TASK REQUIREMENTS: Give an exact copy of every entry.

==== RECORDS PROVIDED

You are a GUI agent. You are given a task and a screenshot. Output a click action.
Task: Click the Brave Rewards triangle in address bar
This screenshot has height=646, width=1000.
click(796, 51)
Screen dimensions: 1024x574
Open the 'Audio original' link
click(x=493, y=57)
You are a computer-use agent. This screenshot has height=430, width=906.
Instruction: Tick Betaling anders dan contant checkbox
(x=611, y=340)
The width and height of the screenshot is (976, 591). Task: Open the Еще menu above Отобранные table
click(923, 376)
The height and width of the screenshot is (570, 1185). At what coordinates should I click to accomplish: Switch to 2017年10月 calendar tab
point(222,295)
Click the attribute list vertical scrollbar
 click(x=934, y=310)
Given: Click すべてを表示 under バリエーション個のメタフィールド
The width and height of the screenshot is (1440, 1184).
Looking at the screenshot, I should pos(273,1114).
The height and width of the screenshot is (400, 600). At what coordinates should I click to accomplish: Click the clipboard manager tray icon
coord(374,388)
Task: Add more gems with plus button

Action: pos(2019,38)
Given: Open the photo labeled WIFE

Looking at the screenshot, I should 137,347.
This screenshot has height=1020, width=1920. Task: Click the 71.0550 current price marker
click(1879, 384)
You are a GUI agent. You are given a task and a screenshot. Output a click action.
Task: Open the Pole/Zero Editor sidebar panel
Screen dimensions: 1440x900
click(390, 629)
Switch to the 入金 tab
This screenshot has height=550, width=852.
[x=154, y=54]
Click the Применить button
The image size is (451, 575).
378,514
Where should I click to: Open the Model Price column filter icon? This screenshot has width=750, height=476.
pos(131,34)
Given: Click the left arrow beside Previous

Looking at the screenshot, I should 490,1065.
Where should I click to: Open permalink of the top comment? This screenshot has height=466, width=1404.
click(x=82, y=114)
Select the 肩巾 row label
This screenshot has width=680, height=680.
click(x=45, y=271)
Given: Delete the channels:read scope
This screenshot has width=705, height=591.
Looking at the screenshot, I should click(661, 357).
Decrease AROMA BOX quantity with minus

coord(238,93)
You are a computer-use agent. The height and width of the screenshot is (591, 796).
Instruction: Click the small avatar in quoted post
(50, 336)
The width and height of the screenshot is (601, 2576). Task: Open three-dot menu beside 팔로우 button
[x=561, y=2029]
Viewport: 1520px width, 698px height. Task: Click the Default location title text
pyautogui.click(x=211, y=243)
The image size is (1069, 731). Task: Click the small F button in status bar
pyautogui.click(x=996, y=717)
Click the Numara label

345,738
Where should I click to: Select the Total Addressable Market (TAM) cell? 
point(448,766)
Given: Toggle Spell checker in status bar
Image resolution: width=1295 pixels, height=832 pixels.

========

RESPONSE:
You are a GUI agent. You are given a task and a screenshot. Output a click action.
Task: Click the Brave Rewards triangle in address bar
This screenshot has height=646, width=1000.
click(796, 51)
Screen dimensions: 1024x574
Open the 'Audio original' link
click(x=493, y=57)
You are a computer-use agent. This screenshot has height=430, width=906.
Instruction: Tick Betaling anders dan contant checkbox
(x=611, y=340)
The width and height of the screenshot is (976, 591). Task: Open the Еще menu above Отобранные table
click(923, 376)
The height and width of the screenshot is (570, 1185). At what coordinates should I click to accomplish: Switch to 2017年10月 calendar tab
point(222,295)
Click the attribute list vertical scrollbar
 click(x=934, y=310)
Given: Click すべてを表示 under バリエーション個のメタフィールド
The width and height of the screenshot is (1440, 1184).
Looking at the screenshot, I should pos(273,1114).
The height and width of the screenshot is (400, 600). At what coordinates should I click to accomplish: Click the clipboard manager tray icon
coord(374,388)
Task: Add more gems with plus button

Action: pos(2019,38)
Given: Open the photo labeled WIFE

Looking at the screenshot, I should 137,347.
This screenshot has height=1020, width=1920. Task: Click the 71.0550 current price marker
click(1879, 384)
You are a GUI agent. You are given a task and a screenshot. Output a click action.
Task: Open the Pole/Zero Editor sidebar panel
Screen dimensions: 1440x900
click(390, 629)
Switch to the 入金 tab
This screenshot has height=550, width=852.
[x=154, y=54]
Click the Применить button
The image size is (451, 575).
378,514
Where should I click to: Open the Model Price column filter icon? This screenshot has width=750, height=476.
pos(131,34)
Given: Click the left arrow beside Previous

Looking at the screenshot, I should 490,1065.
Where should I click to: Open permalink of the top comment? This screenshot has height=466, width=1404.
click(x=82, y=114)
Select the 肩巾 row label
This screenshot has width=680, height=680.
click(x=45, y=271)
Given: Delete the channels:read scope
This screenshot has width=705, height=591.
Looking at the screenshot, I should click(661, 357).
Decrease AROMA BOX quantity with minus

coord(238,93)
You are a computer-use agent. The height and width of the screenshot is (591, 796).
Instruction: Click the small avatar in quoted post
(50, 336)
The width and height of the screenshot is (601, 2576). Task: Open three-dot menu beside 팔로우 button
[x=561, y=2029]
Viewport: 1520px width, 698px height. Task: Click the Default location title text
pyautogui.click(x=211, y=243)
The image size is (1069, 731). Task: Click the small F button in status bar
pyautogui.click(x=996, y=717)
Click the Numara label

345,738
Where should I click to: Select the Total Addressable Market (TAM) cell? 
point(448,766)
Given: Toggle Spell checker in status bar
Image resolution: width=1295 pixels, height=832 pixels.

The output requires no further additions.